=== Begin Enclosure ===

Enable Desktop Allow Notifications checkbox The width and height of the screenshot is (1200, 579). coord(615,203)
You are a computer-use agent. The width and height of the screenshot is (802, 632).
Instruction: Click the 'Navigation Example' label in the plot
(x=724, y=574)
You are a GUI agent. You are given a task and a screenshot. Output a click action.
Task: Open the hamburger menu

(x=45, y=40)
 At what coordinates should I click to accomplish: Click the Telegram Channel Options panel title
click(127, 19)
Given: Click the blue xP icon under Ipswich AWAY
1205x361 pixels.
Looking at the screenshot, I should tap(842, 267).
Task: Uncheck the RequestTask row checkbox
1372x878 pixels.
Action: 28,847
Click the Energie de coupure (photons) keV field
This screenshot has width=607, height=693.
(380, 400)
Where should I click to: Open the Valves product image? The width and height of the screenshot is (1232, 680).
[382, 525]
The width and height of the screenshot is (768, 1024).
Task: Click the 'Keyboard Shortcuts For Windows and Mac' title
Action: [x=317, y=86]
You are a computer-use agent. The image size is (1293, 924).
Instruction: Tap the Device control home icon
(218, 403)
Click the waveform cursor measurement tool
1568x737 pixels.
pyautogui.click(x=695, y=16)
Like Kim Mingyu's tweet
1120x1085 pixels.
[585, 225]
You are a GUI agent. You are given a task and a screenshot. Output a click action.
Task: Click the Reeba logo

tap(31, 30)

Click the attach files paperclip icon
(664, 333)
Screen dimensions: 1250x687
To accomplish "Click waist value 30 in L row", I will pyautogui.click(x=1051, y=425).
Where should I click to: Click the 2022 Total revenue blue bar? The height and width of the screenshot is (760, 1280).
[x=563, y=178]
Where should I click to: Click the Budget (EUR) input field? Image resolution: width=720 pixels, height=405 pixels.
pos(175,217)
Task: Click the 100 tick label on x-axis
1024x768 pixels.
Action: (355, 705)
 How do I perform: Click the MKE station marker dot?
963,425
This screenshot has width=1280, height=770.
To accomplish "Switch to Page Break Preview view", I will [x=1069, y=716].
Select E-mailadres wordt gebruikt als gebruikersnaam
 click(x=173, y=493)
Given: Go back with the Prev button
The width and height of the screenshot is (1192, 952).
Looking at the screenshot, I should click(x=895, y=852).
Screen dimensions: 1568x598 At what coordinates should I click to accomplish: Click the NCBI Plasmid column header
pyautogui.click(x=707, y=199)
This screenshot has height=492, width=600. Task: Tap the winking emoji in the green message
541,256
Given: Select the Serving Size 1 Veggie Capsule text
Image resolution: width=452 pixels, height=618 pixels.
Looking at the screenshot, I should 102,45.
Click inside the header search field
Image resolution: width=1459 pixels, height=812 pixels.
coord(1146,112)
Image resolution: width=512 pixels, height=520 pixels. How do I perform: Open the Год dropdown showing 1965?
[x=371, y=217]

=== End Enclosure ===

> WHAT NEEDS TO BE DONE
Take the material above and return all of it exactly.

> TASK ANSWER
Enable Desktop Allow Notifications checkbox The width and height of the screenshot is (1200, 579). coord(615,203)
You are a computer-use agent. The width and height of the screenshot is (802, 632).
Instruction: Click the 'Navigation Example' label in the plot
(x=724, y=574)
You are a GUI agent. You are given a task and a screenshot. Output a click action.
Task: Open the hamburger menu

(x=45, y=40)
 At what coordinates should I click to accomplish: Click the Telegram Channel Options panel title
click(127, 19)
Given: Click the blue xP icon under Ipswich AWAY
1205x361 pixels.
Looking at the screenshot, I should tap(842, 267).
Task: Uncheck the RequestTask row checkbox
1372x878 pixels.
Action: 28,847
Click the Energie de coupure (photons) keV field
This screenshot has width=607, height=693.
(380, 400)
Where should I click to: Open the Valves product image? The width and height of the screenshot is (1232, 680).
[382, 525]
The width and height of the screenshot is (768, 1024).
Task: Click the 'Keyboard Shortcuts For Windows and Mac' title
Action: [x=317, y=86]
You are a computer-use agent. The image size is (1293, 924).
Instruction: Tap the Device control home icon
(218, 403)
Click the waveform cursor measurement tool
1568x737 pixels.
pyautogui.click(x=695, y=16)
Like Kim Mingyu's tweet
1120x1085 pixels.
[585, 225]
You are a GUI agent. You are given a task and a screenshot. Output a click action.
Task: Click the Reeba logo

tap(31, 30)

Click the attach files paperclip icon
(664, 333)
Screen dimensions: 1250x687
To accomplish "Click waist value 30 in L row", I will pyautogui.click(x=1051, y=425).
Where should I click to: Click the 2022 Total revenue blue bar? The height and width of the screenshot is (760, 1280).
[x=563, y=178]
Where should I click to: Click the Budget (EUR) input field? Image resolution: width=720 pixels, height=405 pixels.
pos(175,217)
Task: Click the 100 tick label on x-axis
1024x768 pixels.
Action: (355, 705)
 How do I perform: Click the MKE station marker dot?
963,425
This screenshot has width=1280, height=770.
To accomplish "Switch to Page Break Preview view", I will [x=1069, y=716].
Select E-mailadres wordt gebruikt als gebruikersnaam
 click(x=173, y=493)
Given: Go back with the Prev button
The width and height of the screenshot is (1192, 952).
Looking at the screenshot, I should click(x=895, y=852).
Screen dimensions: 1568x598 At what coordinates should I click to accomplish: Click the NCBI Plasmid column header
pyautogui.click(x=707, y=199)
This screenshot has height=492, width=600. Task: Tap the winking emoji in the green message
541,256
Given: Select the Serving Size 1 Veggie Capsule text
Image resolution: width=452 pixels, height=618 pixels.
Looking at the screenshot, I should 102,45.
Click inside the header search field
Image resolution: width=1459 pixels, height=812 pixels.
coord(1146,112)
Image resolution: width=512 pixels, height=520 pixels. How do I perform: Open the Год dropdown showing 1965?
[x=371, y=217]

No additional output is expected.